• Activity: The exercise calls for every entry that follows to be repeated exactly.

(Saved data entries)

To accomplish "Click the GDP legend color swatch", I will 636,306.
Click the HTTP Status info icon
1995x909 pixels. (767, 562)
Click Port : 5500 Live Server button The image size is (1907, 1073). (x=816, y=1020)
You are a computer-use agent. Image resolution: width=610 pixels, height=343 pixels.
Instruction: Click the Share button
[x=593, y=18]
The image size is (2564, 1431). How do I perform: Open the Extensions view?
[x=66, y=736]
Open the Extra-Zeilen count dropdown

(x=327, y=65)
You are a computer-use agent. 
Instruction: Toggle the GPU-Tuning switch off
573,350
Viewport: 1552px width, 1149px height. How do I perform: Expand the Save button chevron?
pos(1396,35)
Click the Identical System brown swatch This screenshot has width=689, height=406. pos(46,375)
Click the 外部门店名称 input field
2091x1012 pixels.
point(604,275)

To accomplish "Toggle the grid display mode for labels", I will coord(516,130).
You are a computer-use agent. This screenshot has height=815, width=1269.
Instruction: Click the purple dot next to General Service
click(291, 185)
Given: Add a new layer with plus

• Task answer:
To accomplish "Click the GDP legend color swatch", I will 636,306.
Click the HTTP Status info icon
1995x909 pixels. (767, 562)
Click Port : 5500 Live Server button The image size is (1907, 1073). (x=816, y=1020)
You are a computer-use agent. Image resolution: width=610 pixels, height=343 pixels.
Instruction: Click the Share button
[x=593, y=18]
The image size is (2564, 1431). How do I perform: Open the Extensions view?
[x=66, y=736]
Open the Extra-Zeilen count dropdown

(x=327, y=65)
You are a computer-use agent. 
Instruction: Toggle the GPU-Tuning switch off
573,350
Viewport: 1552px width, 1149px height. How do I perform: Expand the Save button chevron?
pos(1396,35)
Click the Identical System brown swatch This screenshot has width=689, height=406. pos(46,375)
Click the 外部门店名称 input field
2091x1012 pixels.
point(604,275)

To accomplish "Toggle the grid display mode for labels", I will coord(516,130).
You are a computer-use agent. This screenshot has height=815, width=1269.
Instruction: Click the purple dot next to General Service
click(291, 185)
Given: Add a new layer with plus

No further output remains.